Monday, October 23, 2006

Hoh River




10/20/06-10/22/06

Drip-ploink, drip-ploink, drip-ploink. Last weekend I had driven to the Hoh Rainforest for a bit of reconnasance for a mountaineer's photo trip the following weekend. I was looking for fall color and maybe a few elk. By the time I had arrived, a steady rain had been falling for several days and the moss was swollen with the rain. The air around me hushed and silent except for the dripping of raindrops from leaf to leaf the saturated ground. As I was only there to check on the progress of the fall colors, I was soon heading back to my car. But something pulled me back to the shelter of the visitor center's overhanging eaves. It was the quiet and stillness of the place. The same quiet I had relished as a child and relied on in my adult years. This was a special place to me, almost sacred - a place I believe God comes to pray. And here I had to leave, not wanting to, not feeling as restored as I knew I could be - but I would be back in a week.

The following weekend wasn't wet at all but sunny and autumn bright. The light streamed through the same leaves that the week before filtered the rain. Leaves that seemed dull before were brilliant overhead creating a sun-like glow een in the most shaded areas. I meandered along the nature trails (Hall of Mosses & Spruce Trail) and ventured a bit up the Hoh River trail. Sat on a sandbar along the Hoh where I could see the mountains up the valley but not Mt Olympus. I took photos of all sorts of mushrooms and turning foliage and on Sunday morning a few elk cows ventured near the campground. The mountaineers group I led all seemed to enjoy themselves during a weekend of nature, photography, and campfires.
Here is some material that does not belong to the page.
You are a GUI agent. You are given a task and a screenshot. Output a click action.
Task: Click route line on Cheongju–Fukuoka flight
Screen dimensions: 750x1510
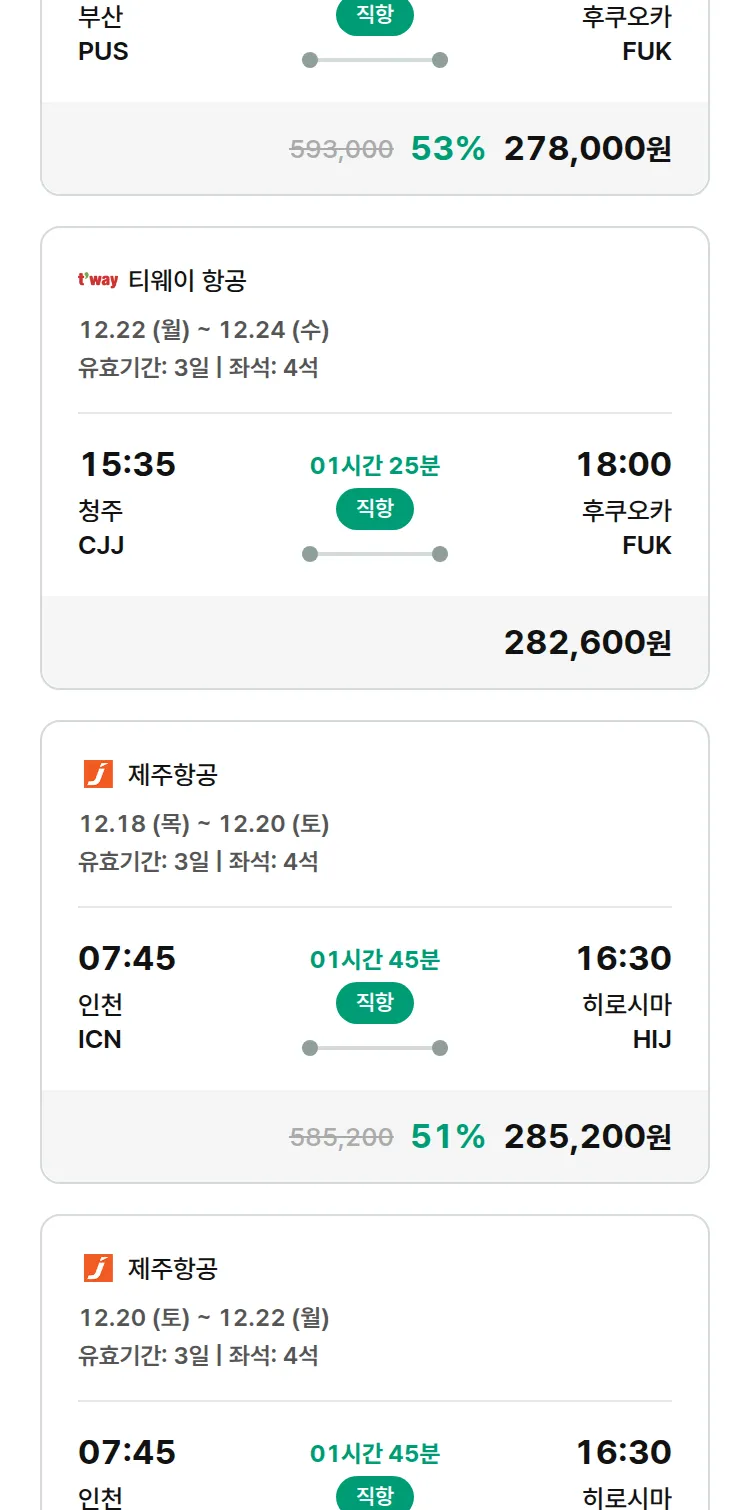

There is a different feeling to the Hoh when the sun comes out. There is still a comfort like sitting on my mother's lap, but not the enveloping comfort as when she wrapped me in her arms. I'm not sure if it felt different mainly from the weather or from the fact that this time I wasn't alone. Usually I am at the Hoh by myself in times of need, when I need a quick hug from my mother. Here I was in the Hoh with people, most of whom I hadn't met until a few nights ago - all wonderful people, but just not the same. But of course, this is the rainforest and what's a rainforest without rain? The silent solitude found when rain splashes from the leaves isn't there when the sun splashes instead.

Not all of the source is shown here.